John Carey is a retired professor in English Literature, emeritus professor Merton College Oxford who is perhaps best known for his “anti-elitist views on high culture. He has chaired the Booker and the Man Booker prize awards on several occasions, and has been chief reviewer of books for a number of media outlets including the Sunday Times …….. all of which makes my reviewing one of HIS books it a daunting prospect! To put this in context, his anti-elitist reviews/books have included What Good Are The Arts (2005), and The Intellectuals And The Masses (1992). In the latter he slated Eliot, Woolf, Yeats, Lawrence, Wells, for their “elitist and misanthropic views” of the mass society”!
“Jack and I both had collections of toy soldiers, mine were hand-me-downs from Bill, inappropriately dressed in scarlet tunics, but we engaged them in battles on the rockery in our garden. From Smith’s the chemist we bought sulphur and potassium nitrate, which we said was for chemistry experiments at school, and mixing them together we made gunpowder, which could be enclosed in twists of lavatory paper to manufacture bombs or grenades. We could never get it to explode properly, but it flared and made an impressive whoosh and scorched the toy soldiers standing near it.”
“To today’s undergraduates college life in the 1950s would seem prehistoric, and even at the time I thought some aspects of it a trifle antiquated. There were no women, of course. Women were segregated in five heavily fortified colleges on the outskirts of town. All the other colleges were men only. We wore our black academic gowns almost all the time–for meals, for lectures, for tutorials, and even on the streets of Oxford.”“The Oxford English syllabus in the 1950s was a scandal or a joke, depending on your sense of humour. Its cut-off point was 1832–that is, it omitted all Victorian and twentieth-century literature. The unspoken assumption seemed to be that any gentleman would acquaint himself with the Victorian poets and novelists, without needing to study them, and modern writing was not worth serious attention anyway.”
Other chapters demonstrate his literary critic expertise, indeed he writes about many giants of literature he actually meets such as Robert Graves, Ted Hughes and Philip Larkin.
“All this made me wonder what it would be like to meet Larkin, and I found out through Charles Monteith who, early in 1974, asked me to dinner in All Souls, adding that Larkin would be there. We met before dinner in Charles’s room and Larkin was notable for his silence. He seemed not so much withdrawn as guarded and watchful. I learned later that he had stammered so badly as a boy that he couldn’t trust himself to ask for a railway ticket, but had to write his destination on a piece of paper and push it across the counter.”
“My worst literary mistake, if it was a mistake, was reviewing Ted Hughes’s Shakespeare and the Goddess of Complete Being. I knew Hughes a bit and admired him enormously as a poet, so I was keen to review his Shakespeare book. But when I read it I was aghast. The idea for it originated, he explains, in a dream. Shakespeare appeared to him one night, clad in dazzling Elizabethan finery, and laid on a special performance of King Lear. I thought the whole thing was appalling nonsense. Worse, it was a kind of betrayal. Hughes was a great poet, exquisitely attuned to the multiple meanings of poetry. What did he think he was doing reducing Shakespeare’s plays to this tedious mythical mumbo-jumbo?”

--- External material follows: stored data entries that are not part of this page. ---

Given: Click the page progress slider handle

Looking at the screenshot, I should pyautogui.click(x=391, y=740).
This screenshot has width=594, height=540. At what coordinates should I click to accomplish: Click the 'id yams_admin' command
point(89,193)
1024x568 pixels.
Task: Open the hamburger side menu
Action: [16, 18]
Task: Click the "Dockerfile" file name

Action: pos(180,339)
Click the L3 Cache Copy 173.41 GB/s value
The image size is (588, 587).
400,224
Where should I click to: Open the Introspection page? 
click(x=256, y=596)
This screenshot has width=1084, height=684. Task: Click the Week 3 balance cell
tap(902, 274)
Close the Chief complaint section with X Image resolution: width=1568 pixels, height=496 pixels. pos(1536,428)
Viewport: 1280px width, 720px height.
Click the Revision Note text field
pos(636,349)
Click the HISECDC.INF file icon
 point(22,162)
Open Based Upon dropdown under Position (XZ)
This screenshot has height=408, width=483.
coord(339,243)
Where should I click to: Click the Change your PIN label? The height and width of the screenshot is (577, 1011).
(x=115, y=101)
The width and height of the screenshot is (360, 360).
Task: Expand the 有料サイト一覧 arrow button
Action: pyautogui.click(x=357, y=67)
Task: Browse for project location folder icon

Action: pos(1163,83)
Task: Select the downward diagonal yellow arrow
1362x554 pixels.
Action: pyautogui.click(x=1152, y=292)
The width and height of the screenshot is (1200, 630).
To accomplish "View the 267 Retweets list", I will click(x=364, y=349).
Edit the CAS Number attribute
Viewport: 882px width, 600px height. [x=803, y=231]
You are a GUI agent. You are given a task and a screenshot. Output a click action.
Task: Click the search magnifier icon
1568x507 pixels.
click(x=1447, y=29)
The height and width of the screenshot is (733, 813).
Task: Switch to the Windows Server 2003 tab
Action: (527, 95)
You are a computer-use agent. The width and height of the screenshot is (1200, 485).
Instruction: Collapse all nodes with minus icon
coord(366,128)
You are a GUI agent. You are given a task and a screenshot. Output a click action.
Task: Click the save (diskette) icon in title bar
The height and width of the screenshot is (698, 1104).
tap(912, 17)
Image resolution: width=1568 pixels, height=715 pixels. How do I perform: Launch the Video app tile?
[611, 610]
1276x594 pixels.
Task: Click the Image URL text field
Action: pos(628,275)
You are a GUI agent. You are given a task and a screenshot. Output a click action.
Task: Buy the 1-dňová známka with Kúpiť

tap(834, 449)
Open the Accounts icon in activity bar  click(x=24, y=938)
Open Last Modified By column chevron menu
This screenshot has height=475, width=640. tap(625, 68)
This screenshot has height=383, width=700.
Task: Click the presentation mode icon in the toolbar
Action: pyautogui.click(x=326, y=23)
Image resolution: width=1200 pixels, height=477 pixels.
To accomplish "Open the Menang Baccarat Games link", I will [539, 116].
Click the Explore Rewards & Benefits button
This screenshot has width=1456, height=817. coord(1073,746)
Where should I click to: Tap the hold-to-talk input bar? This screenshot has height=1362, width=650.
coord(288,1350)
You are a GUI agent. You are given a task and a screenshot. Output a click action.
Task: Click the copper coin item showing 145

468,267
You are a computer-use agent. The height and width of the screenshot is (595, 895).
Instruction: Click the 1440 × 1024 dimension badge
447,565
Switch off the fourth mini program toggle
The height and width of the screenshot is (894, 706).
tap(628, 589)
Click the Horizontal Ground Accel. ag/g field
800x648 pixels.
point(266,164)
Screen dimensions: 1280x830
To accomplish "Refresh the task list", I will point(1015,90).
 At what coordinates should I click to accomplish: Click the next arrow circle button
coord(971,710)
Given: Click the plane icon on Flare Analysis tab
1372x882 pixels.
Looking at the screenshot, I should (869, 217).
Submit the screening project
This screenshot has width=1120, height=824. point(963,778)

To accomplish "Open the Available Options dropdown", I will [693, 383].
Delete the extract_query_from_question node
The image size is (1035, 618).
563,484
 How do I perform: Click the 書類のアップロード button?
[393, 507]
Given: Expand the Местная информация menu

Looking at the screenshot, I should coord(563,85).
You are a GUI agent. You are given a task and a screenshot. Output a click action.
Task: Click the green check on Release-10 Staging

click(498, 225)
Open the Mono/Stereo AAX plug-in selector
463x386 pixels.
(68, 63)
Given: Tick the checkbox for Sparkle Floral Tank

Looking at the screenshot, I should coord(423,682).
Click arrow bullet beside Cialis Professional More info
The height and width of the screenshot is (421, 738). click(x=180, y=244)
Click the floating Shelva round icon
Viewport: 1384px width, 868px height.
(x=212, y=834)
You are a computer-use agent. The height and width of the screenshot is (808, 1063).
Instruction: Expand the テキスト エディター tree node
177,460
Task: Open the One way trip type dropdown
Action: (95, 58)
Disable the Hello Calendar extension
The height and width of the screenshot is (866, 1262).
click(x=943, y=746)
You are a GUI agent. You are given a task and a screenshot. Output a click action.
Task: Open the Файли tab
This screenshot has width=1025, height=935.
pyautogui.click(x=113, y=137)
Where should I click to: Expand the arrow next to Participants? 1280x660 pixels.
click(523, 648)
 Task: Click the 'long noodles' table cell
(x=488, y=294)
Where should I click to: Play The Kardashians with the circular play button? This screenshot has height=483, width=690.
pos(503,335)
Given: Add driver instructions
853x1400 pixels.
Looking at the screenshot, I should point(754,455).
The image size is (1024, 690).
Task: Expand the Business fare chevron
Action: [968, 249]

If you grew up during the 50s and 60s then this book will resonate for you, and even if you are younger it will give you a glimpse into life in England post WW2 written by someone describing their own experience of it. Professor Carey is actually quite positive about those years and doesn’t see them through the lens of a typical left wing academic. There is a fondness in the way he remembers things, and he’s certainly not wishing that today was more like the times of his youth. He clearly has a pride in “Britishness” and our academic and literary institutions, though he is unafraid of criticism when it’s due. Nowadays however he spends his time with his wife, Gill, caring for his beehives. In summary I learned a lot from this book, it taught me to look beneath the mere words and to interpret the message that the author is trying to convey.